El paseante que aún prefiera situarse en una ciudad amable debe buscar lugares propios, inventarse recorridos que despierten su imaginación y procuren su bienestar. Yo, como cualquiera, tengo algún lugar así, que visito y pienso cuando vienen mal dadas o, simplemente, cuando la vida adulta parece sobrecargada de responsabilidad. No son zonas extraordinarias o bellísimas: la parte de una calle apenas transitada, la esquina de un comercio que linda con un poco de césped o un árbol que da sombra a la puerta de una iglesia. Por supuesto, también algunas librerías, algunos cines, hacia donde acude la memoria para recargarse de juventud. Pero tampoco hace falta darle muchas vueltas.

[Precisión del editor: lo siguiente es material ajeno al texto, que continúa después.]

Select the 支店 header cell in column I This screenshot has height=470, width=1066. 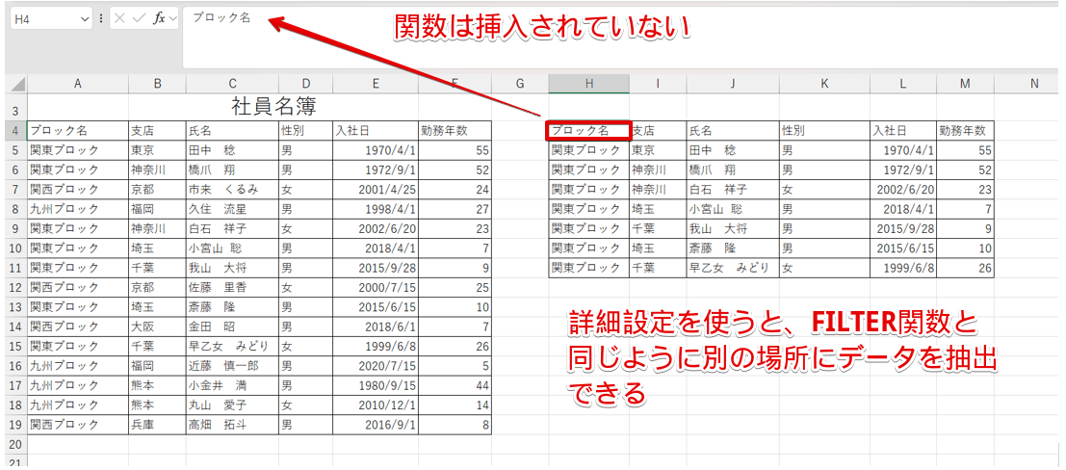point(657,130)
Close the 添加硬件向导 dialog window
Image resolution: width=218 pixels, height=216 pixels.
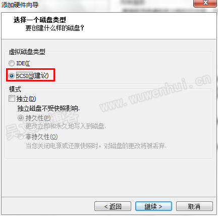(x=205, y=3)
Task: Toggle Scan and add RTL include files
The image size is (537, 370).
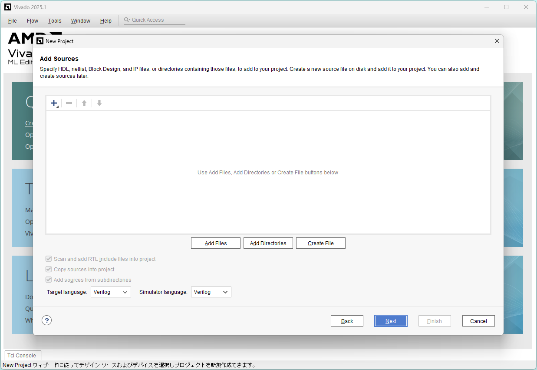Action: (x=49, y=259)
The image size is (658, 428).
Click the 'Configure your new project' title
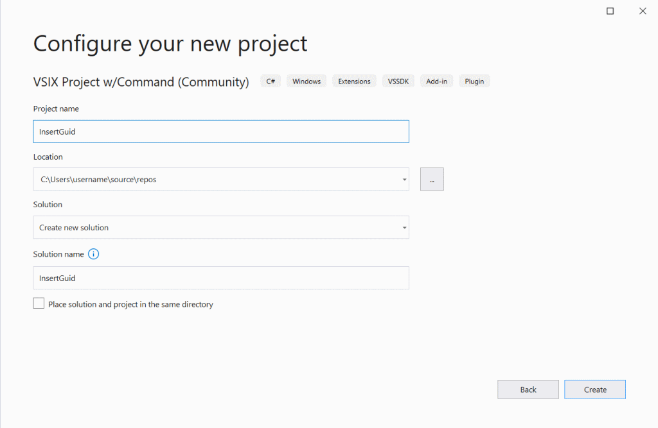click(170, 43)
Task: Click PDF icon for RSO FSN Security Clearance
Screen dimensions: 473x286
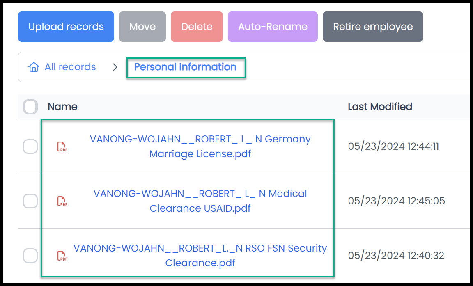Action: [x=62, y=256]
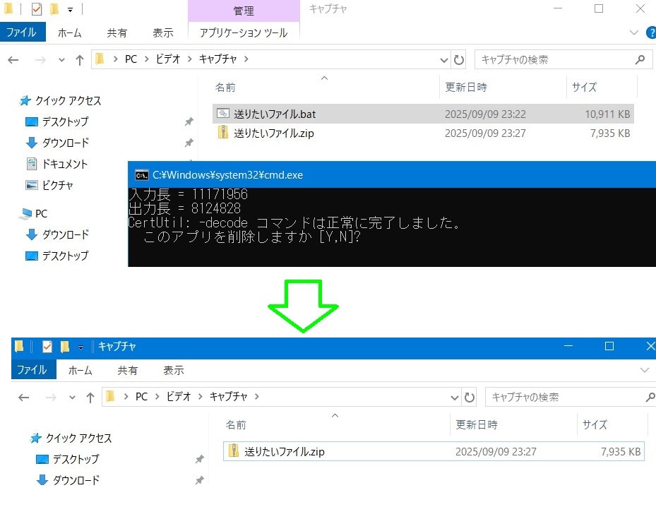
Task: Unpin ダウンロード from Quick access
Action: click(189, 143)
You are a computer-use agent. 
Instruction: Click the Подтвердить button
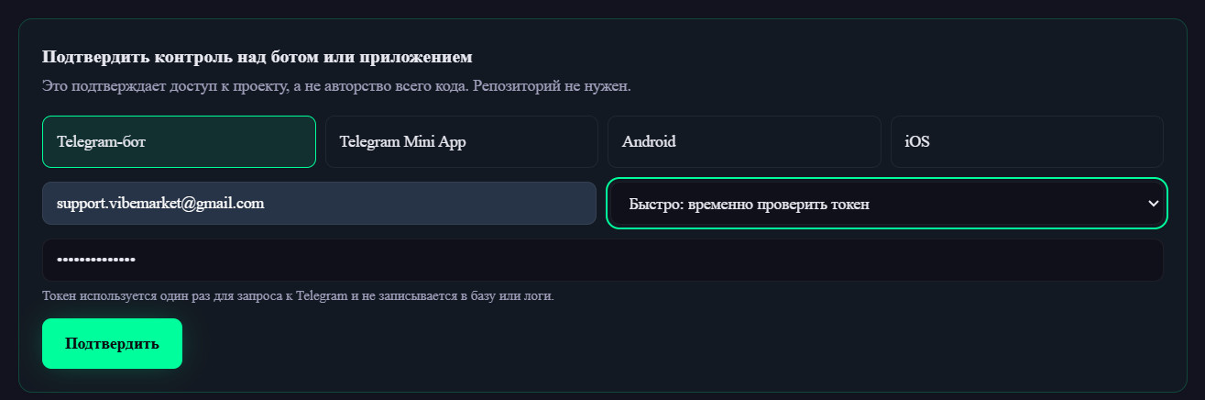coord(112,344)
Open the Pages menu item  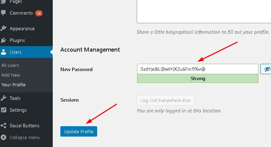click(x=16, y=2)
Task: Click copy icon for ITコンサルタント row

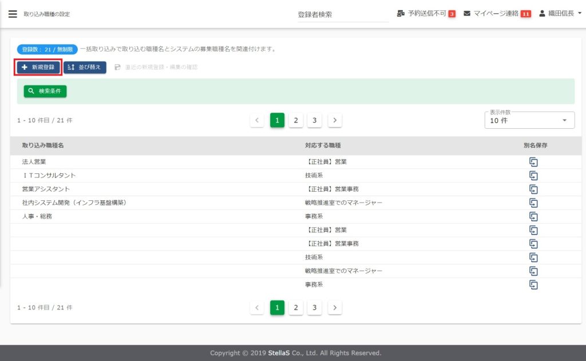Action: [x=533, y=176]
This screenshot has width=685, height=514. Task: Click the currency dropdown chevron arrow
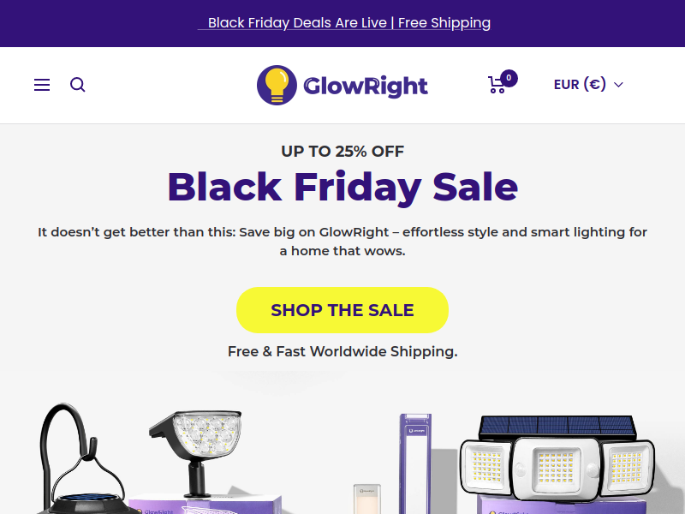pos(618,85)
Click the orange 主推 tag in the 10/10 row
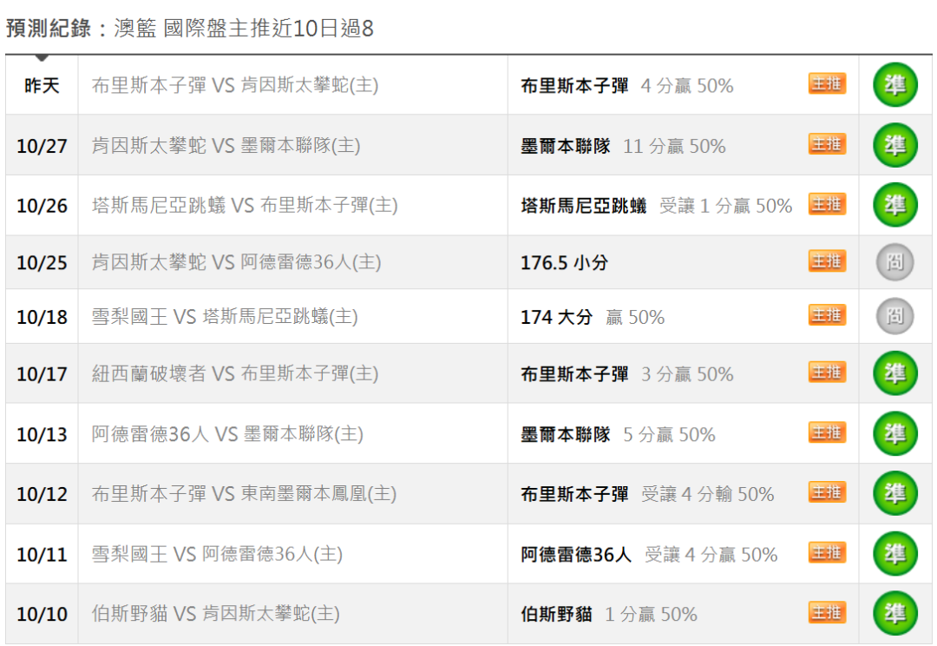Image resolution: width=937 pixels, height=646 pixels. (827, 612)

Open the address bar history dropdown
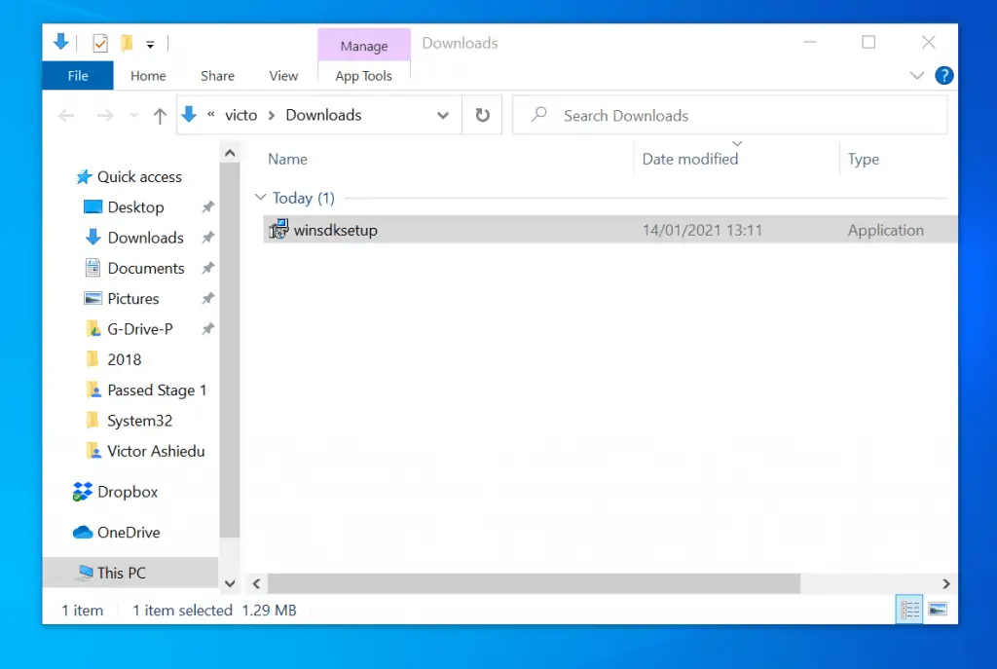coord(443,115)
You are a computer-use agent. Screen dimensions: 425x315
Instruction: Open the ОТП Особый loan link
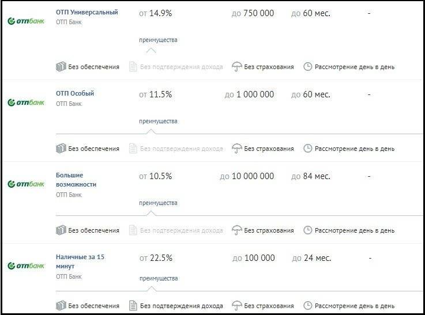pos(75,93)
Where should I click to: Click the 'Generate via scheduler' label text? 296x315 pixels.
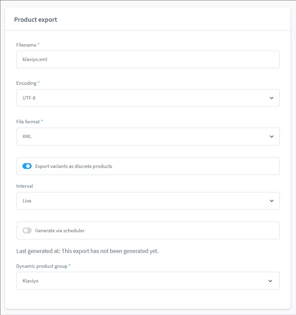coord(60,231)
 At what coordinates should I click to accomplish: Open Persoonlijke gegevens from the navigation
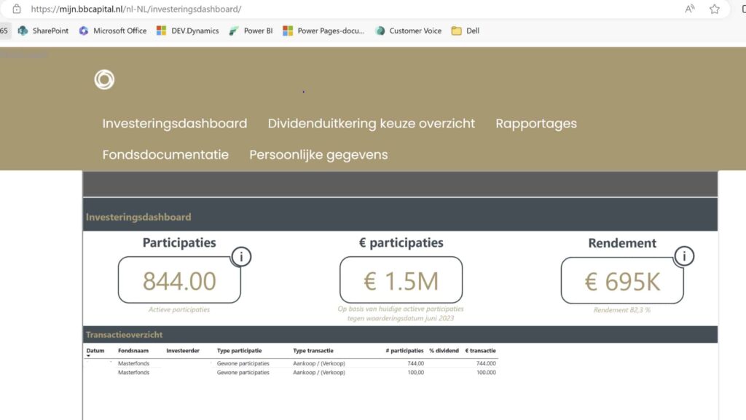tap(318, 154)
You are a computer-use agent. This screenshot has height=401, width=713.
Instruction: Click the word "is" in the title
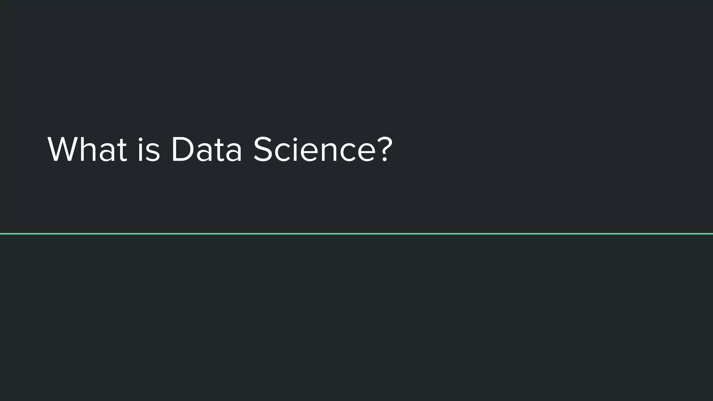pyautogui.click(x=149, y=149)
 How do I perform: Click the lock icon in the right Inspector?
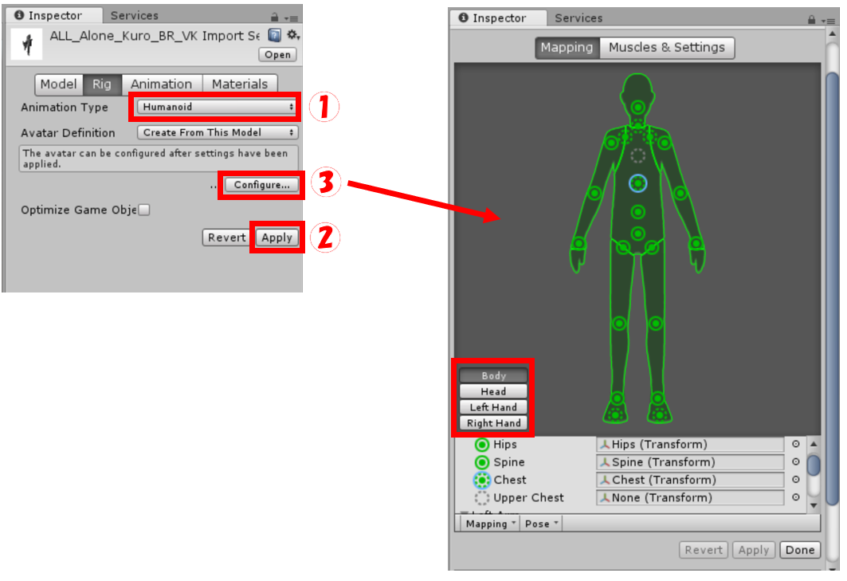coord(812,19)
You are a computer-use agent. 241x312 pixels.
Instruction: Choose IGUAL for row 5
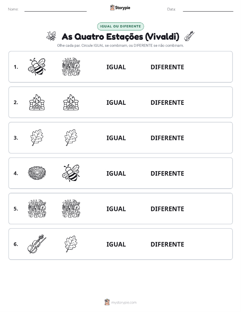pyautogui.click(x=116, y=209)
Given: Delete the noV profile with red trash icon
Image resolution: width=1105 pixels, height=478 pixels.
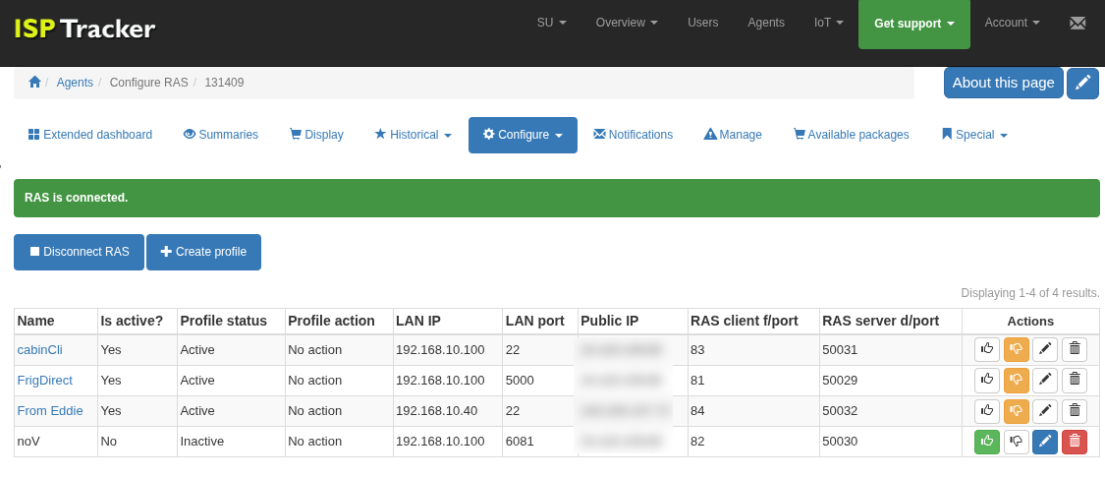Looking at the screenshot, I should (x=1075, y=442).
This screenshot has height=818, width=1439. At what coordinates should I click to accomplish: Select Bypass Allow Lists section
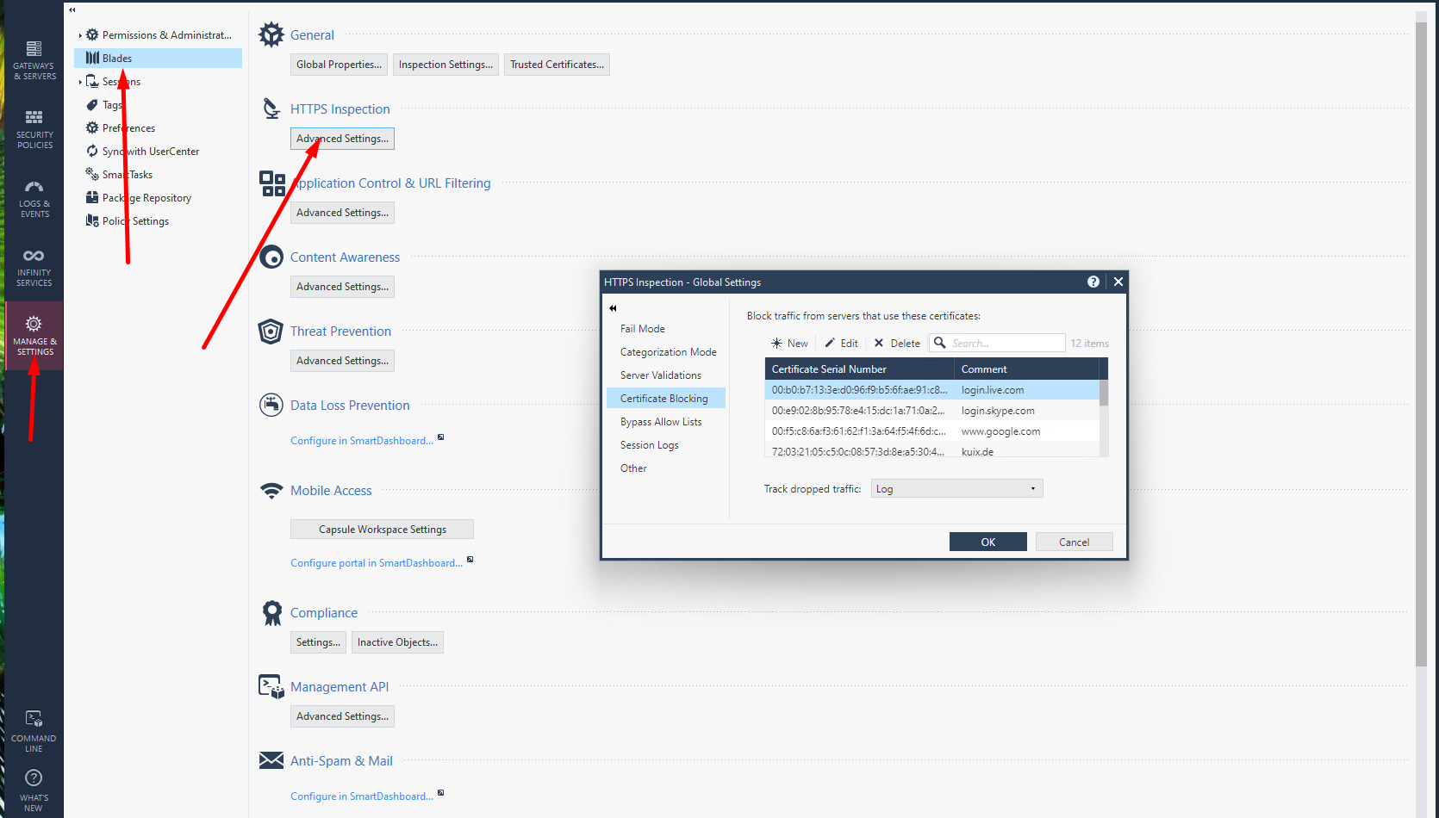pyautogui.click(x=660, y=422)
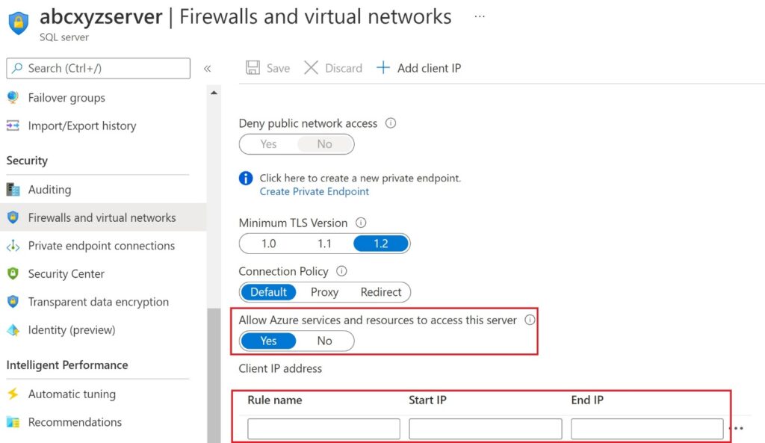The height and width of the screenshot is (443, 765).
Task: Click the Create Private Endpoint link
Action: (314, 191)
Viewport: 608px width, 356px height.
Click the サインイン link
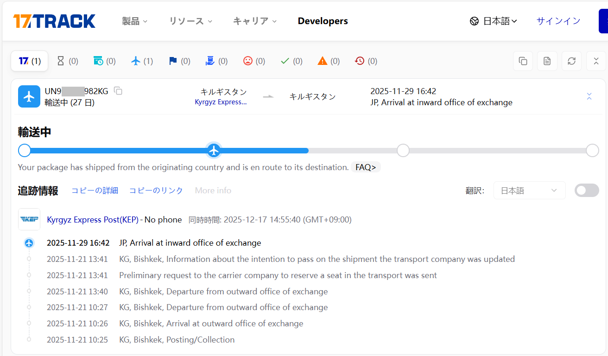558,21
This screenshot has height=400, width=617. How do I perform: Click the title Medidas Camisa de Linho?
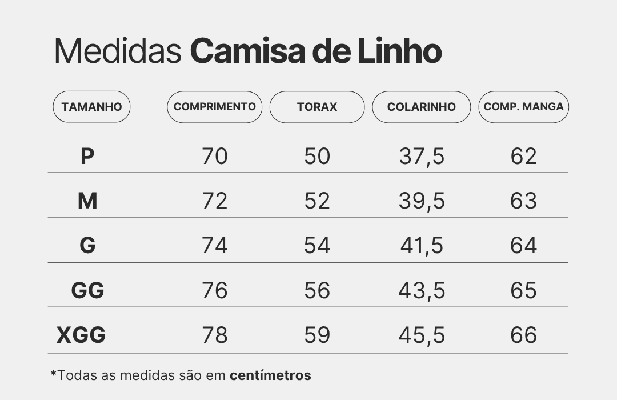[248, 52]
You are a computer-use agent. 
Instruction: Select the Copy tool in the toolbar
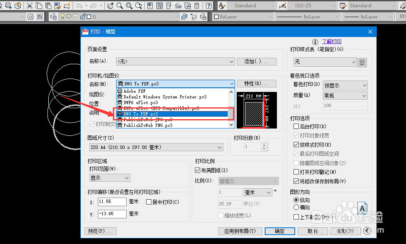tap(39, 5)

No se trata, por supuesto, de condenar esta época decididamente hostil contra cualquier forma de recogimiento. Ningún siglo ha sido especialmente propicio para el espíritu. Los movimientos que han pretendido liberar al ser humano han terminado por asesinarlo. Es más, quizás este siglo XXI, de permanente amenaza bélica, sea irónicamente, el mejor para respirar un oxígeno no contaminado por la política y la publicidad. Al menos, de momento. El individuo conserva, aún, su capacidad de elección. Puede entrar o salir (siempre que no se desate otra pandemia) y no verse necesariamente arrastrado hacia las consignas de la uniformidad. En un futuro próximo, quizás nos veamos abocados al gran reclutamiento y los lugares propios se pierdan en la espesura del presente. Estaremos obligados, entonces, a la supervivencia más convencional, a la colectivización de los deberes y los placeres. Serán otros, los de siempre, es decir, los poderosos, quienes impondrán su estrategia –trabajada durante años– y cerrarán los accesos a la buena soledad, a la vida no condicionada a sus planes.
Disfruten, por tanto, de estos años inanes, de esta alienación de baja intensidad, y frecuenten sus lugares favoritos, compártanlos, si quieren, o guárdenlos para ustedes. O piensen en ellos en la confortable reserva de su almario.